5. Make training interactive: Use scenarios, role playing and other experiential exercises to promote a better understanding of how working together can better accomplish economic sufficiently and child safety goals. The more realistic the interactions between CalWORKs and CWS staff are during training sessions, the more likely caseworkers, supervisors and managers will collaborate within each other back on the job.

6. Tell the story: Use success stories to put a human face on the work that both CalWORKs and CWS does. Statistics are great, but seeing and hearing families’ stories about how they were able to better navigate the two complex systems as a result of the Linkages collaboration makes the case more clearly.

7. Leverage existing curriculum: Use existing training modules developed by the Regional Training Academies and other County Staff Development Departments, but don’t be afraid to adapt it to address your particular county organizational environment, culture and needs.

8. Create time to connect: Include informal social time during training sessions, especially orientation, recognizing that personal relationship are one motivation for collaboration.

9. Make Linkages a way of doing business: In California, county child welfare programs are required by the state to develop an annual training plan.

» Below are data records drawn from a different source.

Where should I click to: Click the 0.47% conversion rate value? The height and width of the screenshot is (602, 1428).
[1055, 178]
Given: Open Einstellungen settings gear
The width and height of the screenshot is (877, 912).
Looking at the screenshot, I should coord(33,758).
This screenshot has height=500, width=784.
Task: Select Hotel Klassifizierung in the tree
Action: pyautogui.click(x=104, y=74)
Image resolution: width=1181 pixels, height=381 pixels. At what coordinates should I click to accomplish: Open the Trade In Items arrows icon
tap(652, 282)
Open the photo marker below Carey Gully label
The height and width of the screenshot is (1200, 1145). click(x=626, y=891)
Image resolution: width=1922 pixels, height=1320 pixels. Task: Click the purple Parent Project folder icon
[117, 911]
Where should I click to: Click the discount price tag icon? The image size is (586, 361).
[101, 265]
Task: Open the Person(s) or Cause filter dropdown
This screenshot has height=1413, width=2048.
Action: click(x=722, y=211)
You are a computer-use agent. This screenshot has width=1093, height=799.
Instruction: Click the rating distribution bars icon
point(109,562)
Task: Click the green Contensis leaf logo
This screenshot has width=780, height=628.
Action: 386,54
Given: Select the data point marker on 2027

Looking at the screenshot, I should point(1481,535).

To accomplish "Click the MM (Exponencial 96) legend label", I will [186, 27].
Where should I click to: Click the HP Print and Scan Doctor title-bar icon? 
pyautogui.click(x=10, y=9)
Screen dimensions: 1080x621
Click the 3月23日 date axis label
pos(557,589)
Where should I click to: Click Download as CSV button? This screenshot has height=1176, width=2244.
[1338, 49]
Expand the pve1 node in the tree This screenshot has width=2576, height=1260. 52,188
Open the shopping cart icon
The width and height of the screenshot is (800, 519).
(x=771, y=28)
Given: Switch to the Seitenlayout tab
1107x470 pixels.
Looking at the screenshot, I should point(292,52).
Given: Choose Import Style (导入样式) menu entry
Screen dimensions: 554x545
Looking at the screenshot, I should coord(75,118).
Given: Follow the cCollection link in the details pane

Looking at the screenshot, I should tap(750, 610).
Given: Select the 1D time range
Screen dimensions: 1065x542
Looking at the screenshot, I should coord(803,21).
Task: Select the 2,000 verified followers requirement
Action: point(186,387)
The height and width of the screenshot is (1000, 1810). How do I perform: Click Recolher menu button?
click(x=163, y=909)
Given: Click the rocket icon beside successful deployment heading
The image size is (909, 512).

Use this planning process to integrate Linkages into your overall training agenda. In addition, include Linkages training as part of core curriculum for new hires.

10. Train, train, and retrain: Due to the dynamics of both professions, staff are constantly changing positions, promoting or leaving the agencies. Be sure to have a mechanism in place to repeat any training modules, even the basic orientation, and do not assume that since you have done it once it doesn’t need to be repeated.